Problem requirements: Convert the records below, starting at the line containing "Image resolution: width=1529" and ending at the end of the records, into a Markdown table with the columns Row and Record line, omitting blank lines and pictures.

== Data for this exercise

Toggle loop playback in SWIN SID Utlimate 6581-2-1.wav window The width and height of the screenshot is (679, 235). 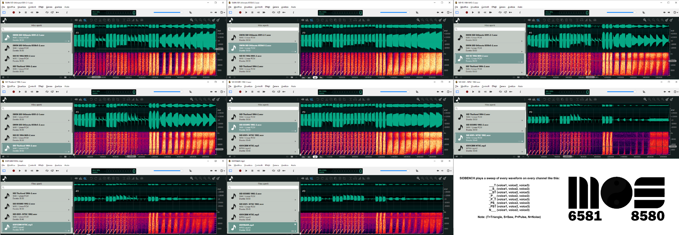coord(47,12)
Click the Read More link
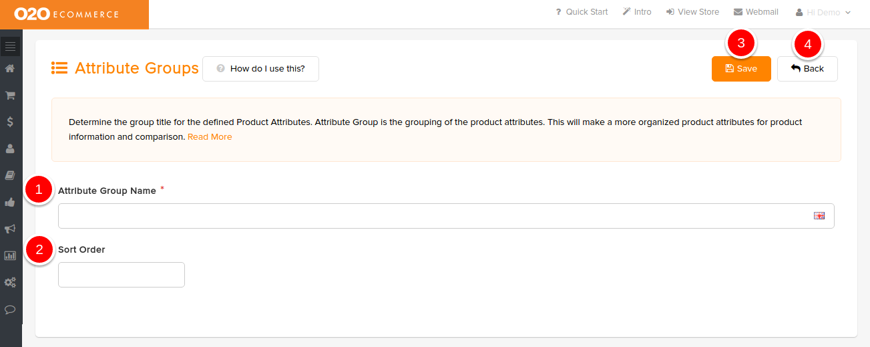The image size is (870, 347). [210, 136]
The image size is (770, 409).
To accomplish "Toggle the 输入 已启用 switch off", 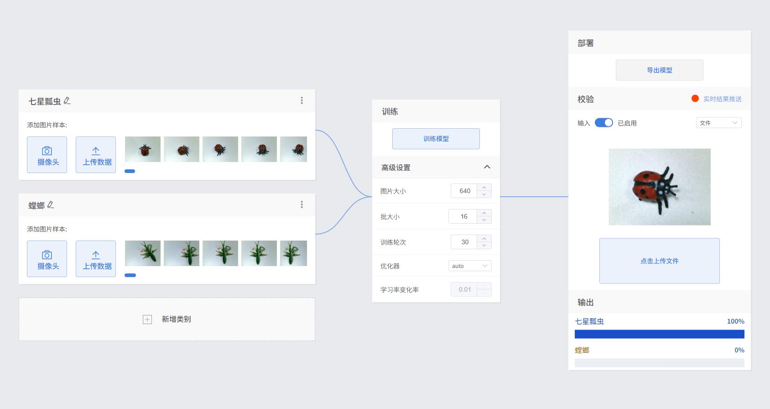I will coord(604,123).

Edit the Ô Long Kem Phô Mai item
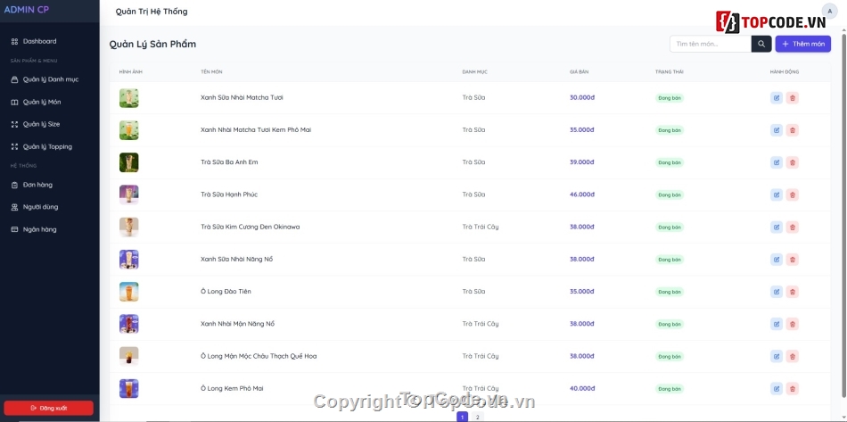[x=777, y=389]
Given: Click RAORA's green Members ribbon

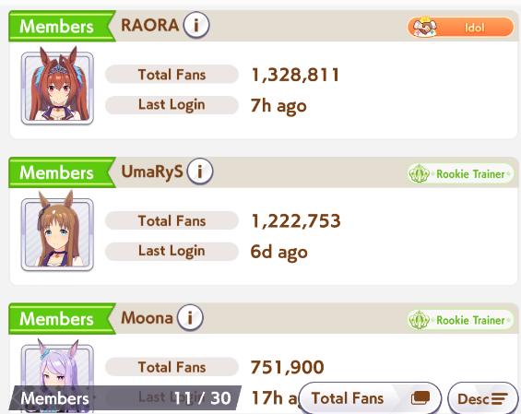Looking at the screenshot, I should pyautogui.click(x=62, y=26).
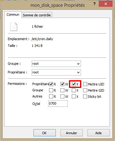Click the blank file icon
This screenshot has height=141, width=115.
13,27
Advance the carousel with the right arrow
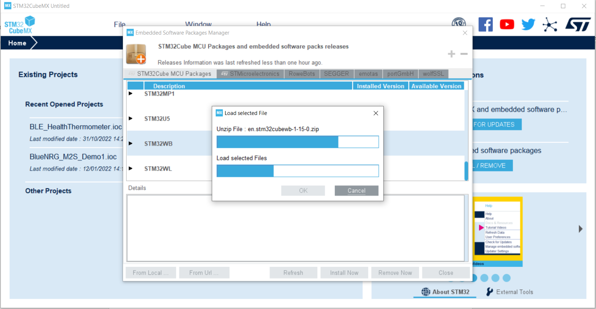Viewport: 596px width, 309px height. coord(580,229)
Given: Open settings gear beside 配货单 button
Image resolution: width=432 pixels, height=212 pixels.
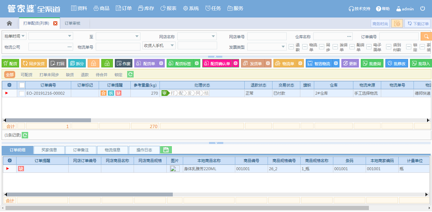Looking at the screenshot, I should pos(161,64).
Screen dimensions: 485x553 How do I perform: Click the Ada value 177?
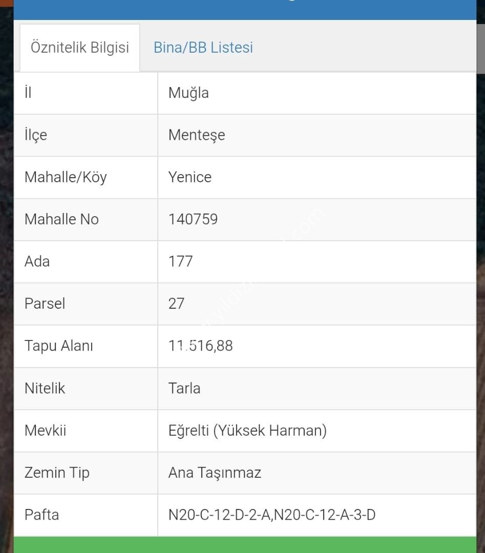[x=180, y=262]
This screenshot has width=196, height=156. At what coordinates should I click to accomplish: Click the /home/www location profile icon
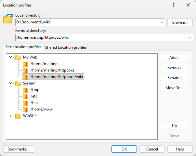[25, 110]
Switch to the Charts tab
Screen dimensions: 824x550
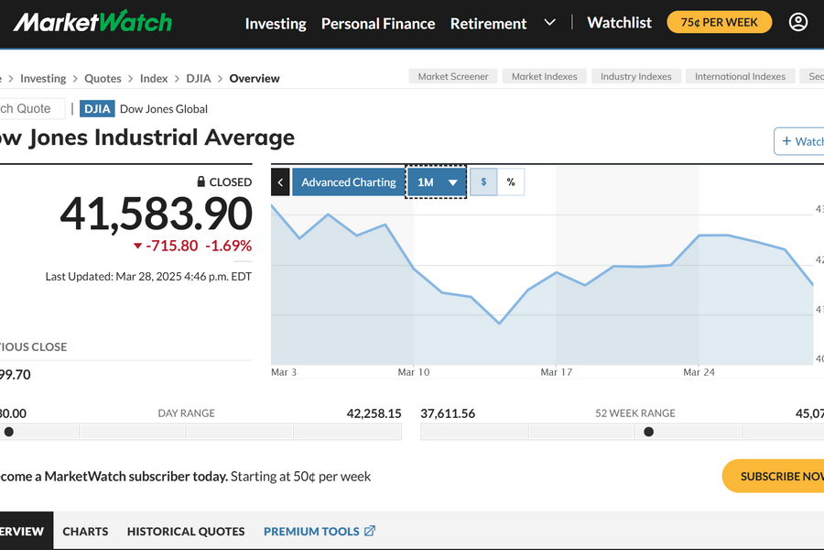pyautogui.click(x=85, y=531)

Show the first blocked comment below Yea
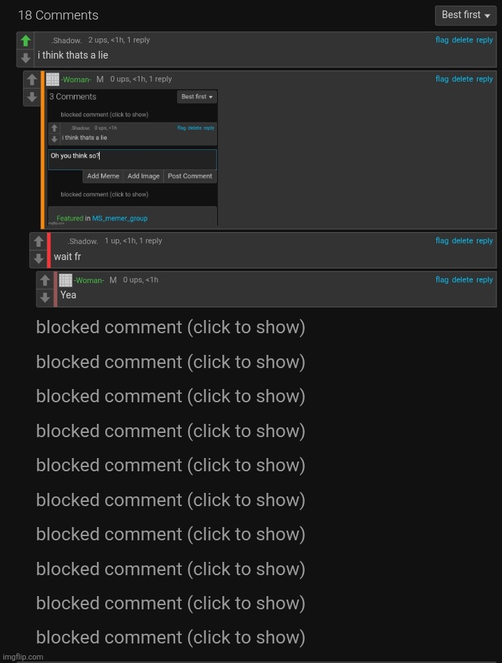coord(170,327)
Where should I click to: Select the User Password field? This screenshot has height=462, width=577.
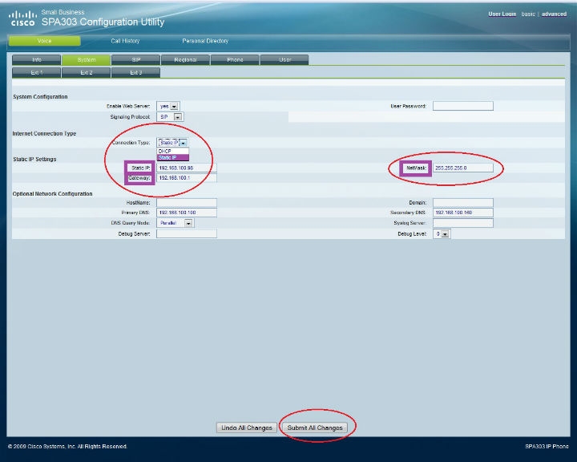[x=462, y=106]
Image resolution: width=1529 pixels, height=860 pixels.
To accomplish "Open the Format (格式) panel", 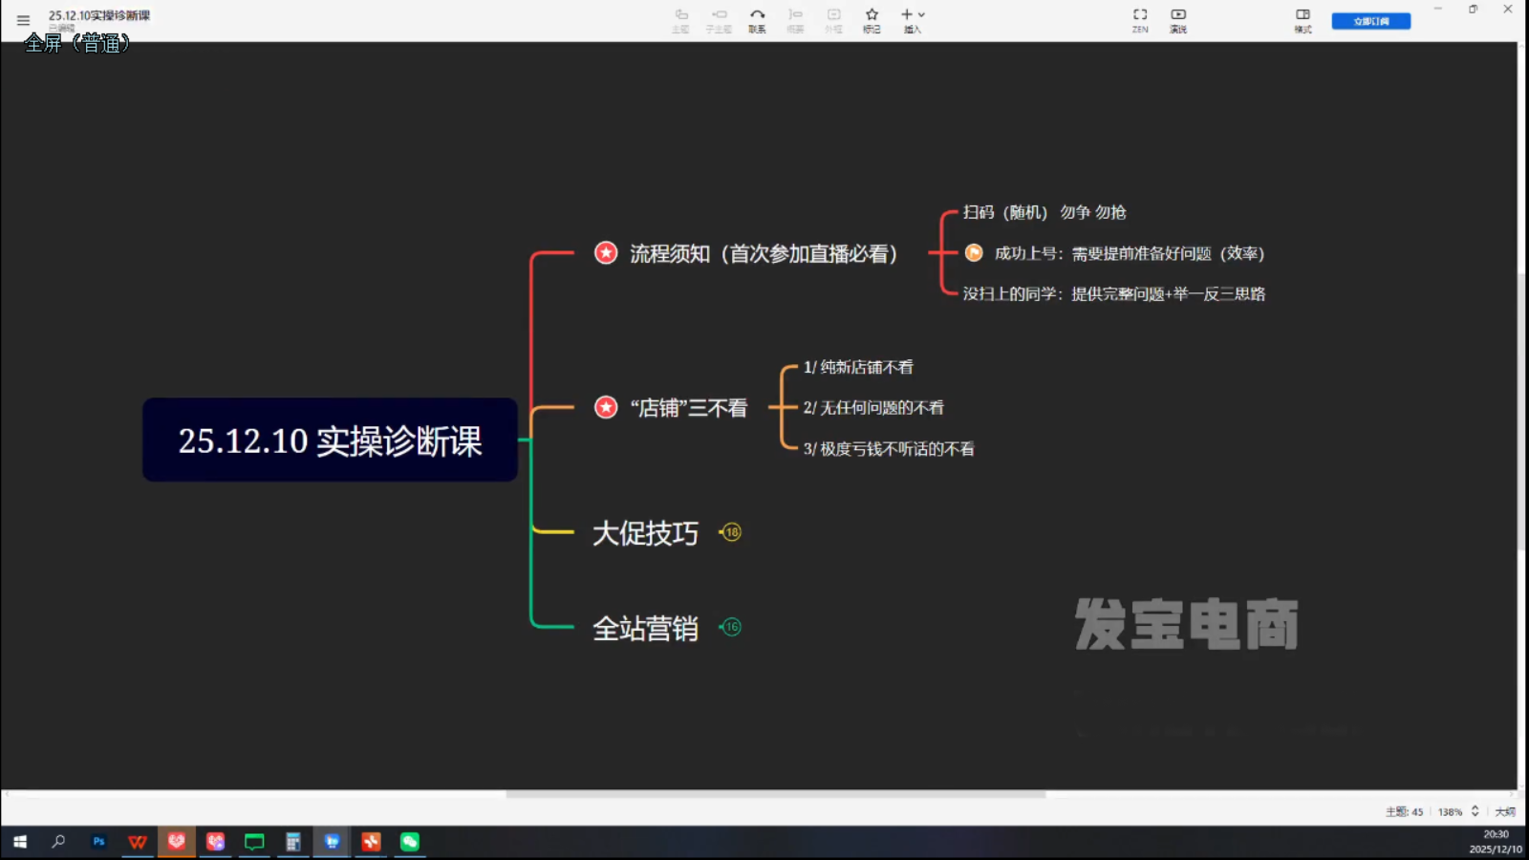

====

The response:
| Row | Record line |
|---|---|
| 1 | Image resolution: width=1529 pixels, height=860 pixels. |
| 2 | To accomplish "Open the Format (格式) panel",  |